Illumina Service Requirements
There are several Illumina library preparation services offered by the facility, with different requirements:
Method | Sample type | Concentration req. | Suggested volume | Amount req. per sample | Quality recommendation(s) |
TruSeq DNA PCR Free | Genomic DNA | >30 ng/µl | 60 µl | 1.8 µg | DIN ≥5 |
TruSeq DNA Nano | Genomic DNA | >7.5 ng/µl | 65 µl | 488 ng | DIN ≥5 |
Illumina DNA prep (tagmentation) | Genomic DNA | >12 ng/µl | 35 µl | 420 ng | DIN ≥5 |
Illumina DNA PCR Free (tagmentation) | Genomic DNA | >50 ng/µl | 30 µl | 1.5 µg | DIN ≥5 |
Nextera DNA XT | Genomic DNA | >5.0 ng/µl | 10 µl | 50 ng | DIN ≥5 |
TruSeq Stranded mRNA | Total RNA | >30 ng/µl | 55 µl | 1.65 µg | RIN ≥7 |
Illumina Stranded mRNA – ligation | Total RNA | >20 ng/µl | 30 µl | 600 ng | RIN ≥7 |
Illumina Stranded Total RNA – ligation | Total RNA | >85 ng/µl | 20 µl | 1.7 µg | RIN ≥7 |
Illumina Stranded Bacterial RNAseq – ligation | Total RNA | >85 ng/µl | 20 µl | 1.7 µg | RIN ≥7 |
Oxford Nanopore (ONT) Service Requirements
- There are four main Oxford Nanopore library preparation services offered by the facility, with different requirements.
- The standard DNA ligation protocol can be performed with shearing and size-selection or without. Typically, shearing and size-selection produces more data but requires more input DNA.

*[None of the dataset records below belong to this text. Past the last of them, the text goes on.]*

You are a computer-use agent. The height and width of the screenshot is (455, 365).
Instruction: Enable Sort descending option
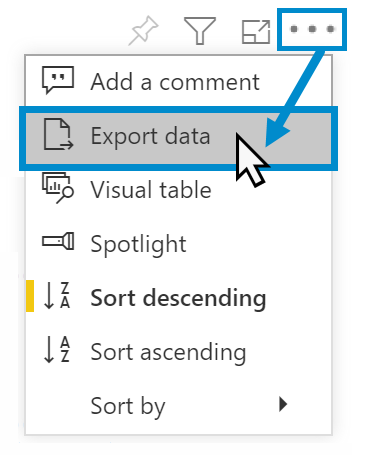[179, 297]
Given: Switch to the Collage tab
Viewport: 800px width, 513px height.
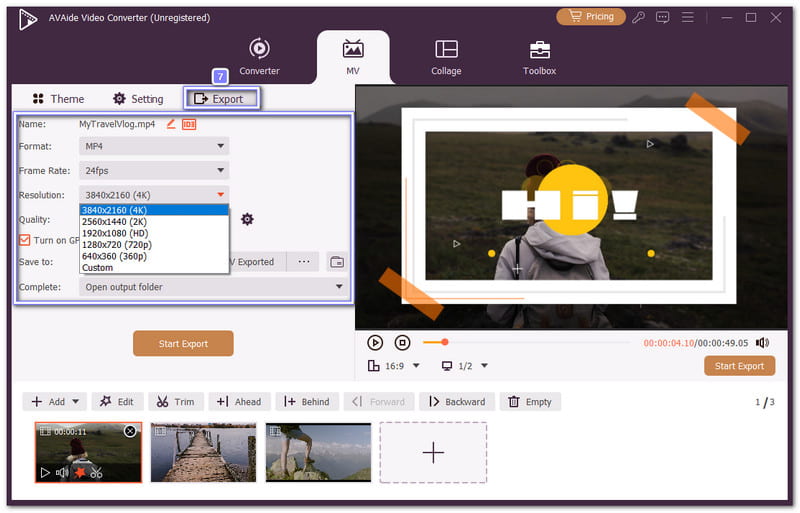Looking at the screenshot, I should (446, 57).
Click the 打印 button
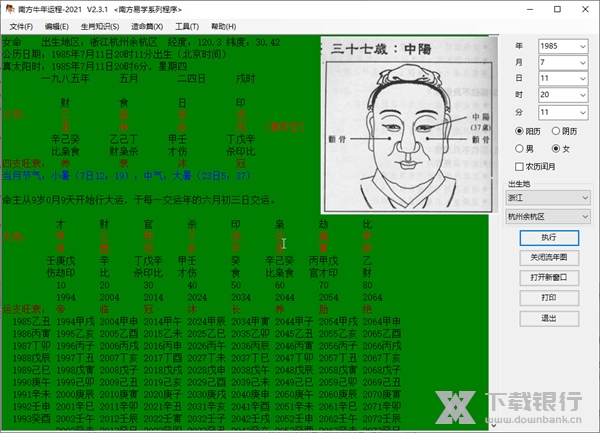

- We recommend you follow the guides provided by ONT when extracting samples for submission. Guides for several different species and tissue types are provided at the following link (you may have to register): https://community.nanoporetech.com/docs/prepare/extraction_protocols
Method | Sample Type | Concentration req. | Suggested volume | Amount req. per sample | Key QC requirement(s) |
Ligation | Genomic DNA | ≥40 ng/µl | ~50 µl | ≥2.0 µg | DNA Integrity Score (DIN) > 7.0 |
Ligation with Shearing and Size selection | Genomic DNA | ≥25 ng/µl | ~400 µl | ≥10 µg | DNA Integrity Score (DIN) > 8.0 |
Rapid | Genomic DNA | ≥50 ng/µl | ~20 µl | ≥1.0 µg | <30kb fragment size only |
Ultra-long | Genomic DNA | ≥40 ng/µl | ~1.0 ml | ≥40 µg | Most species require ≥50% over 50kb fragment size – can be discussed |
Direct RNA | Total RNA | ≥50 ng/µl | ~20 µl | ≥1.0 µg | RNA Integrity Score (RIN) > 7.0 |
Ready-prepared Libraries for Illumina Sequencing
- We can sequence Illumina libraries you have prepared yourself. Please pool and prepare an aliquot appropriate for the intended flowcell, as specified in the table below
- Please let us know if the libraries require the addition of custom sequencing or index primers for the sequencing run. Please submit 30µl of each primer at 100 µM.
- At present, we only accept user prepared libraries for Illumina platforms and flowcells. This may change in the future. If you would like to submit a library you have prepared yourself for any other platform please contact us to discuss your requirements.
Flowcell | Concentration req. | Minimum volume | Key QC requirement(s) |
MiSeq | 5nM | 50 µl | <1% Adapter dimers |
NovaSeq SP/S1/S2 | 5nM | 100 µl | <1% Adapter dimers |
NovaSeq S4 | 5nM | 200 µl | <1% Adapter dimers |
NB. for multiple flowcells, please submit multiples of minimum volume.